Fintel (FNTL) has made further grants of B, C and D shares under its Growth Share Plan and, in addition, has created and granted a new class of E shares under the same plan.
The plan was introduced in August 2023 as a repeatable incentive structure, with initial awards made then and a further award made in May 2024. Following a remuneration review, the remuneration committee has decided to make a further award of B, C and D shares to CEO Matt Timmins and CFO David Thompson, reflecting additional contribution and responsibility following the departure of joint chief executive Neil Stevens. It has also created the E share class to incentivise a wider group of existing and new employees.
On 2 February 2026 certain E Shares were allocated under the plan. The final determination date of those E Shares is consistent with the B, C and D shares and they will vest in August 2028. The value pot in respect of the E shares is comprised of 8% of value of market capitalisation between £400m and £500m. In total there are 400 E shares which share in this value pot, of which 281 have been awarded.
Value will only accrue to holders of E shares to the extent that the market capitalisation during the measurement period is above £400m. The return thresholds exclude dividends paid to shareholders. Should the market capitalisation during the measurement period exceed £500m, the maximum award for each holder of E shares would be accrued, representing a value of £8m for delivering at least £100m of shareholder value, excluding dividends.

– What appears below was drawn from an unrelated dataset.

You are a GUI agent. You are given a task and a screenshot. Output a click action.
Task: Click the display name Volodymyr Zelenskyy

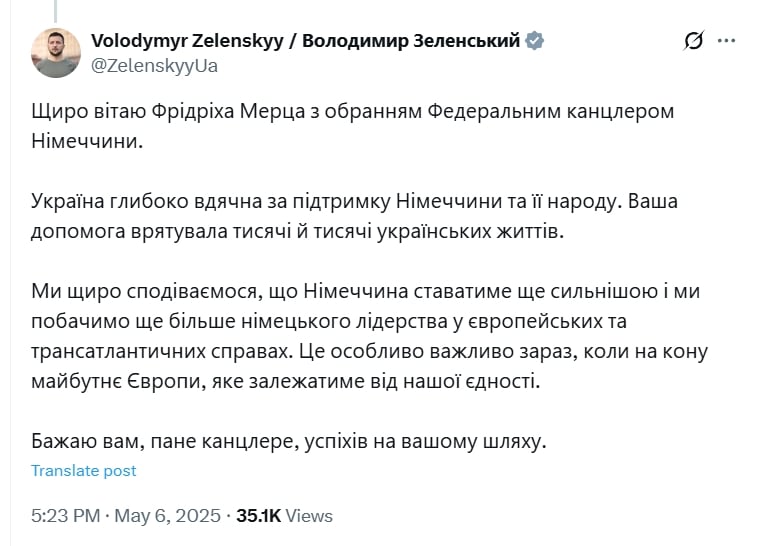point(187,41)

The 2026 awards have been made to 27 key employees across the business, including executive directors, the executive committee and other senior management, with some shares left unallocated for potential future grants. The latest B, C and D awards comprise 75 shares for Timmins (maximum potential value £1,969,830) and 60 shares for Thompson (maximum potential value £1,435,920). The company also noted the executives will cash fund a crystallised dry tax charge of £104,000 in aggregate for the 2026 awards, which is not refundable if targets are not met.
Looking at cumulative holdings under the plan, Timmins holds 265 B, C and D shares with a stated maximum potential value of £6,507,148, while Thompson holds 295 shares with a stated maximum potential value of £6,223,199.
The grants to directors and certain subsidiary directors are treated as related party transactions under the AIM Rules. Alongside the CEO and CFO awards, the related party awards also cover Alex Whitson, Laura Chuck, Paul Dagley-Morris, James Goad, Steve Lomax, Russell Naglis, Ben Rogers and Paul Simcock.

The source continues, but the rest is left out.